Monday, August 22, 2011

Losing Your Work

Yesterday I did something stupid.

During the day, I’d worked on my novel for about two hours. Not a huge amount of work was done, but I made a fair amount of changes and revisions, which I felt halfway OK about.


Then, at night, tired and bleary-eyed from a long week and weekend, I accidently saved the file from my hard drive to my flash drive instead of the other way around.

So: all that work was gone. And it was especially frustrating because I hadn't worked on my novel for about a week, and so on the one day I do, I erased everything. Nice.

I posted something about this on Facebook, and someone responded he once lost two to three months of work due to a save mishap. He took the Zen approach and said it was a sign to start working on something else.

Losing two to three months of work would give me a seizure. I don't think I'd take the Zen approach. I've lost stuff before, but never that much. (Last night I stayed up late troubleshooting and trying to reconstruct my changes while everything was still fresh in mind.)
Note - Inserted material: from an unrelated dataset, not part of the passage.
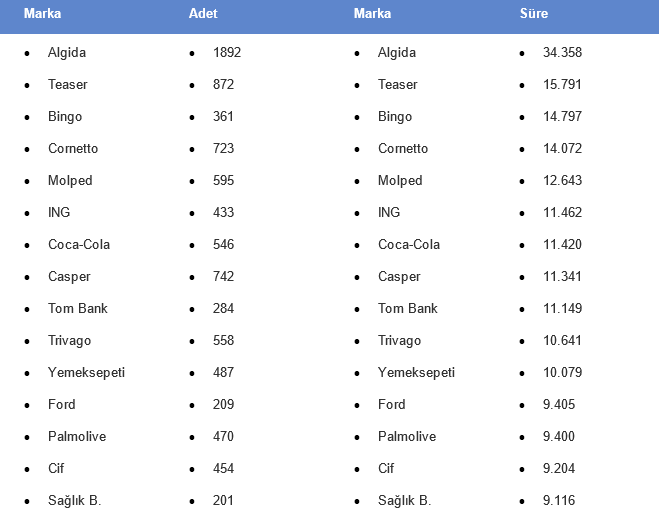Click Tom Bank in the left list
659x519 pixels.
78,308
There are famous stories of writers losing work: Hemingway's first wife losing a suitcase that contained everything he'd written so far, Maxine Hong Kingston losing a manuscript in a fire, etc.

These kinds of things always make me wince, one of my greatest fears realized.

Any horror stories to share about lost work?

2 comments:

S Kay Murphy said...

Losing two or three months worth of work would give me a seizure, too. I recently told a techie friend I was storing the file for the book I'm currently writing on a flash drive. "You know those can suddenly stop working, right?" he said. Yikes. Still have to hook up the external hard drive I bought.
Also wanted to mention: I loved your piece, "Accident," in The Sun. It was, in itself, comparable to seeing an accident--the bare, bloody emotions exposed so tragically. Look forward to seeing more of your stuff in The Sun.

Andrew Roe said...

Hi S Kay,

Thanks so much reading for "Accident." So glad you enjoyed it.

You're right about flash drives. I need to be better about backing up myself. Day to day, I back up on a flash drive, then use an external hard drive every week or so. But I need to rely more on the external HD.